◆ Work order
Print, exactly and without pictures, the lines from the one where "The width and" appears down to the end of the entries.

◆ Stored data
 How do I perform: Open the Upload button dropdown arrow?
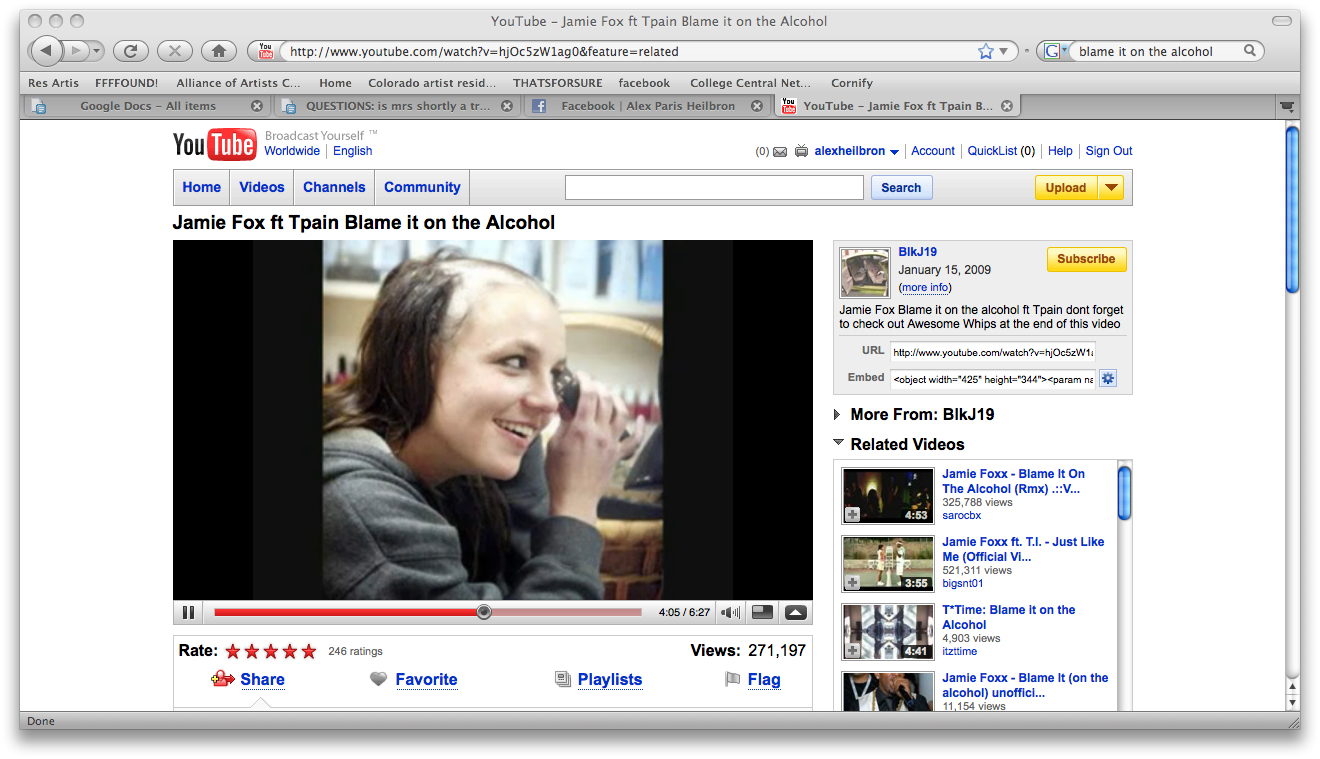pyautogui.click(x=1111, y=188)
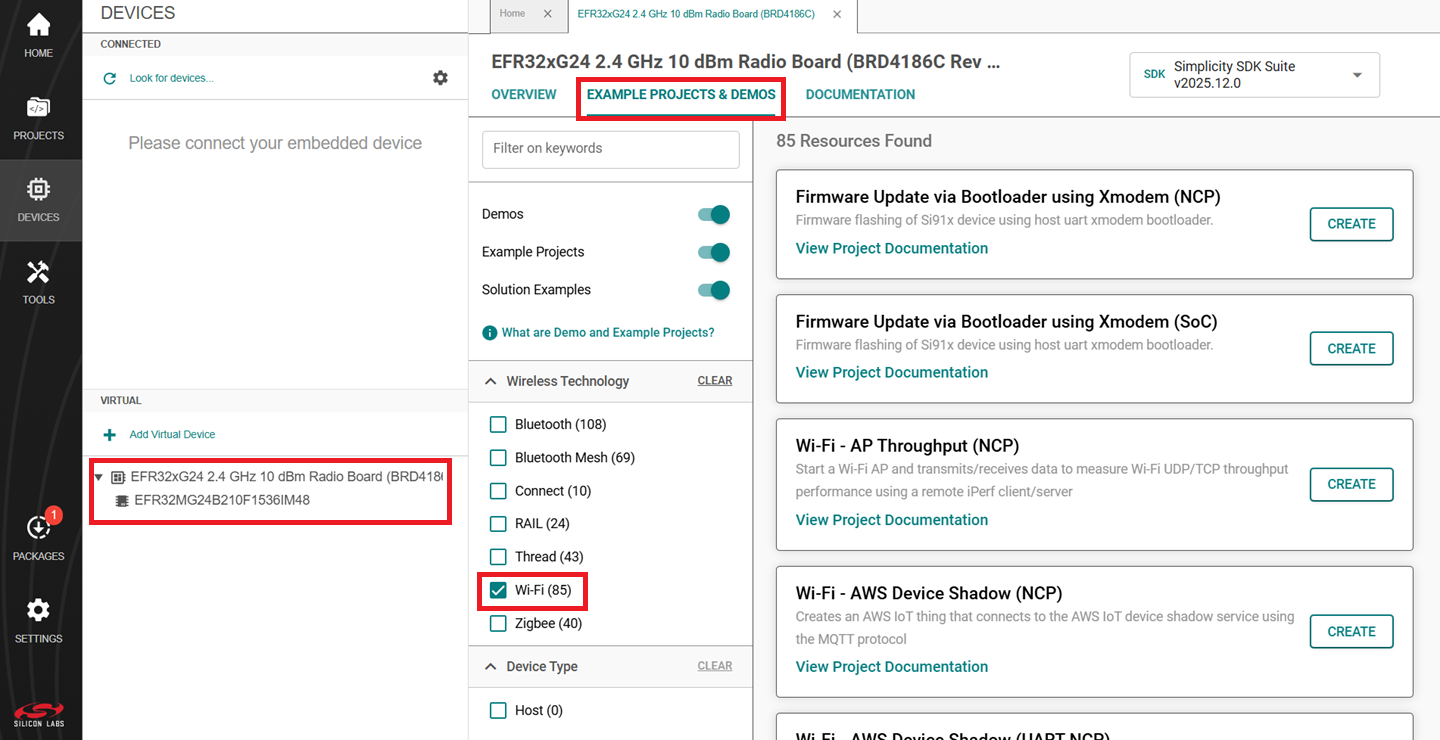
Task: Disable the Solution Examples toggle
Action: [x=714, y=290]
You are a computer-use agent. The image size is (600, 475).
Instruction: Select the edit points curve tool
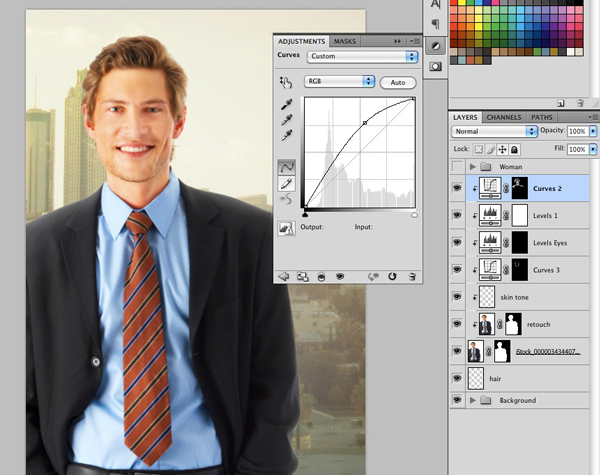click(x=286, y=166)
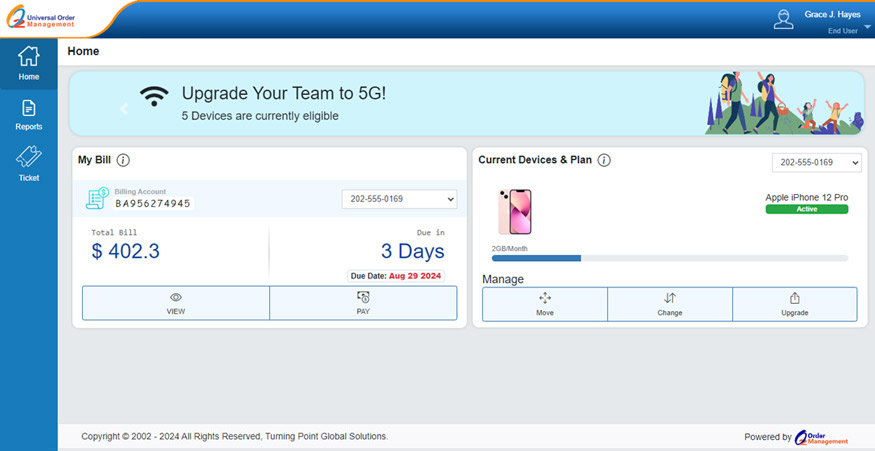875x451 pixels.
Task: Click the PAY bill button
Action: tap(363, 303)
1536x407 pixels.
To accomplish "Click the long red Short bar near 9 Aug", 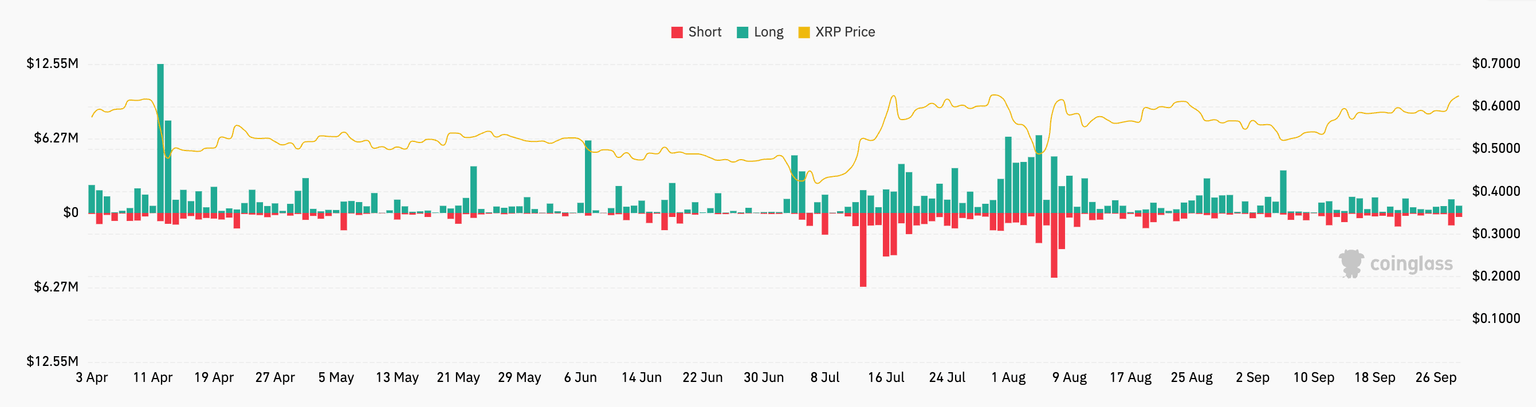I will coord(1054,245).
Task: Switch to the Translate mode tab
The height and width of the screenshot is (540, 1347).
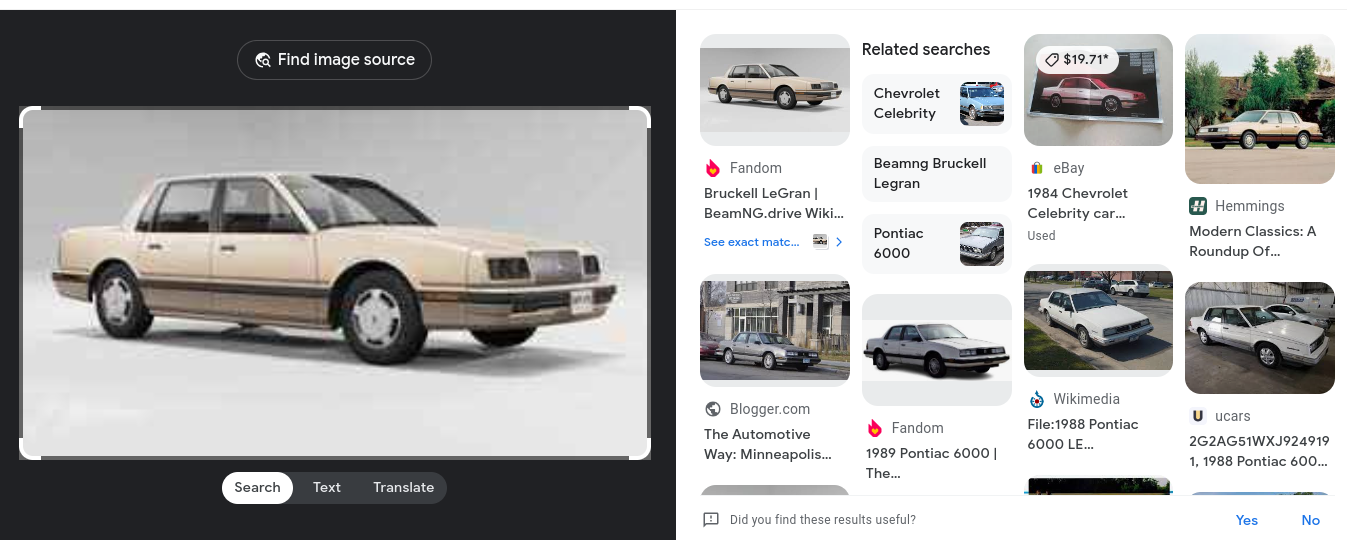Action: tap(403, 488)
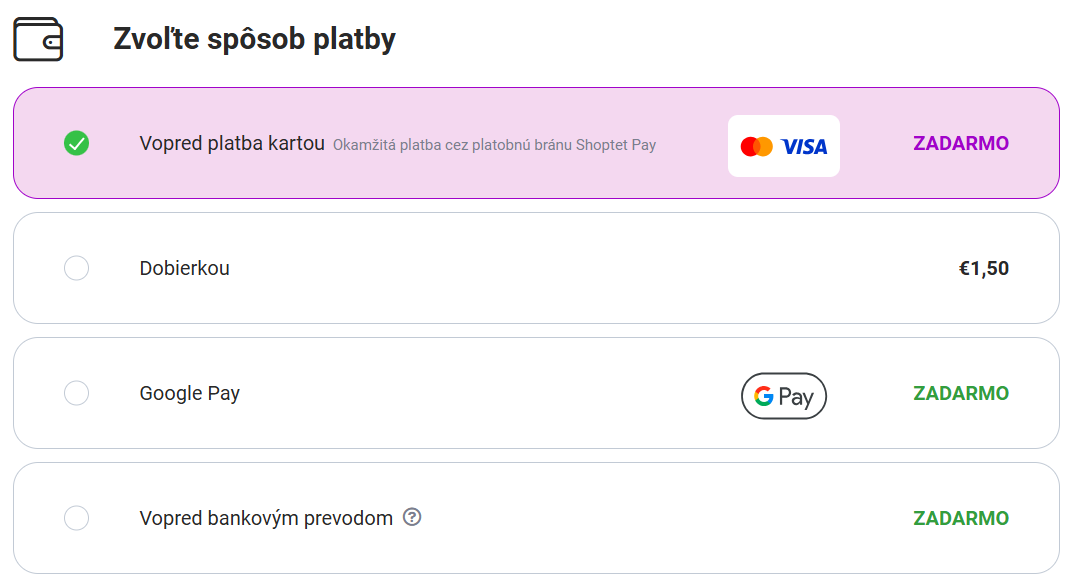The height and width of the screenshot is (582, 1069).
Task: Click the Shoptet Pay gateway description text
Action: (x=494, y=145)
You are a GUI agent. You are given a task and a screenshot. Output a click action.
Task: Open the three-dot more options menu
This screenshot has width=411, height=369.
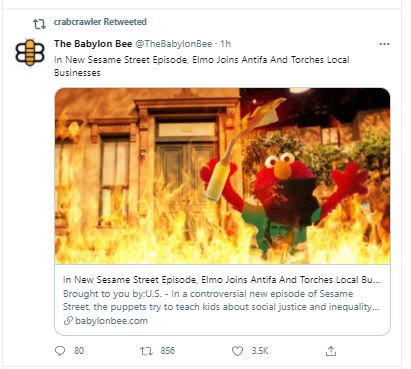(384, 44)
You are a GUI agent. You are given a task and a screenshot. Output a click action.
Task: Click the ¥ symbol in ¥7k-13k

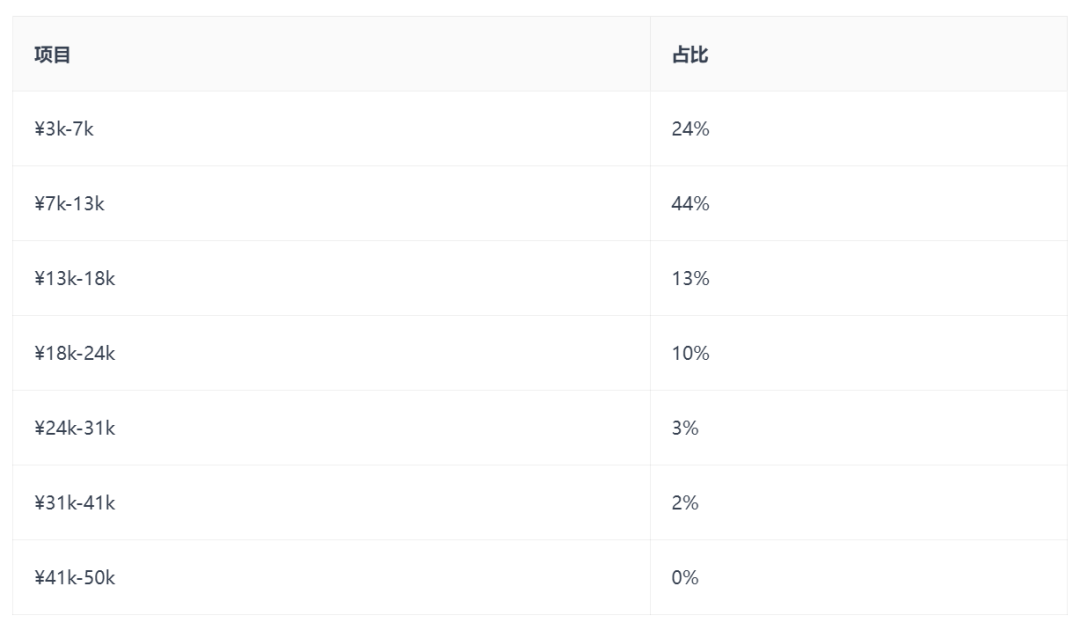click(x=39, y=204)
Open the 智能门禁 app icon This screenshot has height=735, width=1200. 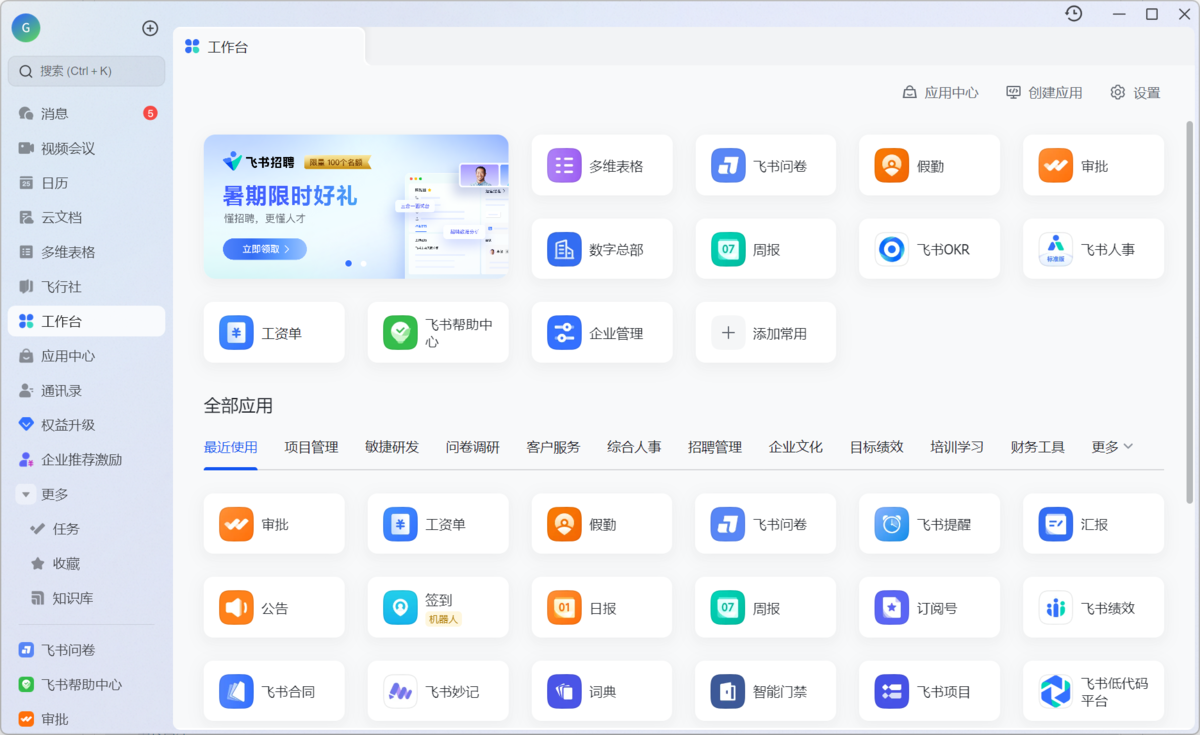[x=728, y=691]
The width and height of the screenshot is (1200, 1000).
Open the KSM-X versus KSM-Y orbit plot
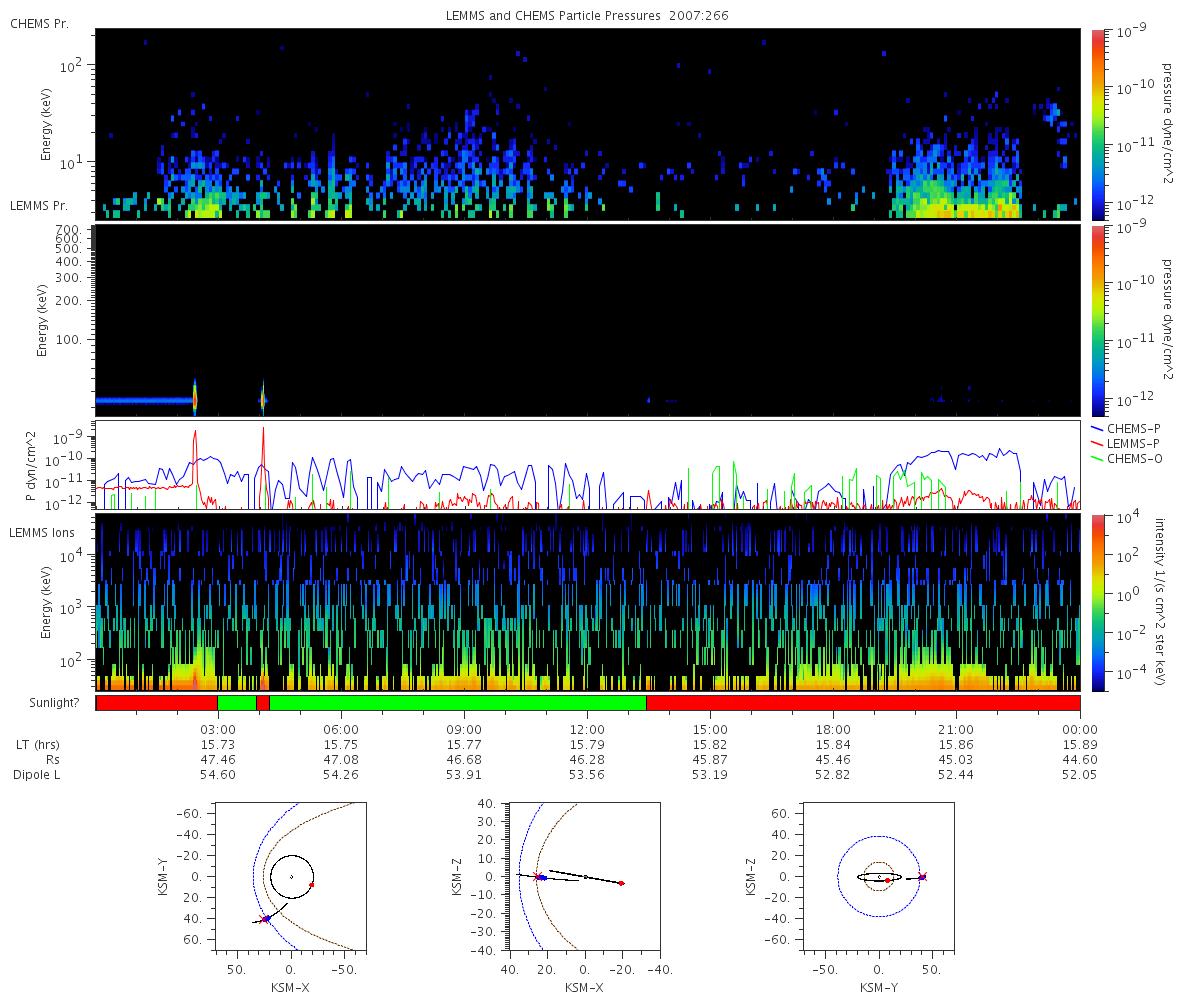pos(291,875)
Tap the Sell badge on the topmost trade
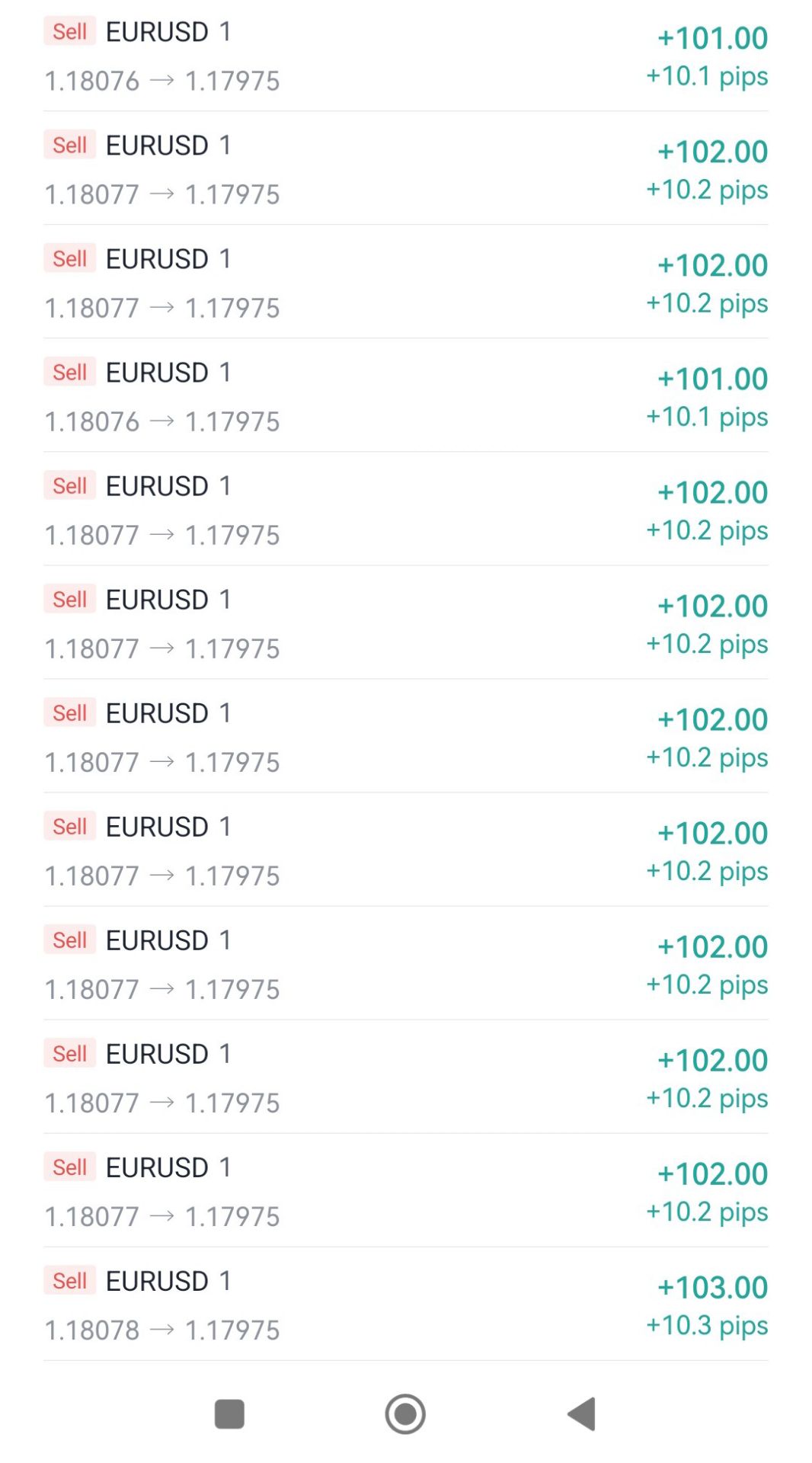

◆ Answer for this exercise
The width and height of the screenshot is (1200, 1000).
Open the KSM-X versus KSM-Y orbit plot
pos(291,875)
Tap the Sell badge on the topmost trade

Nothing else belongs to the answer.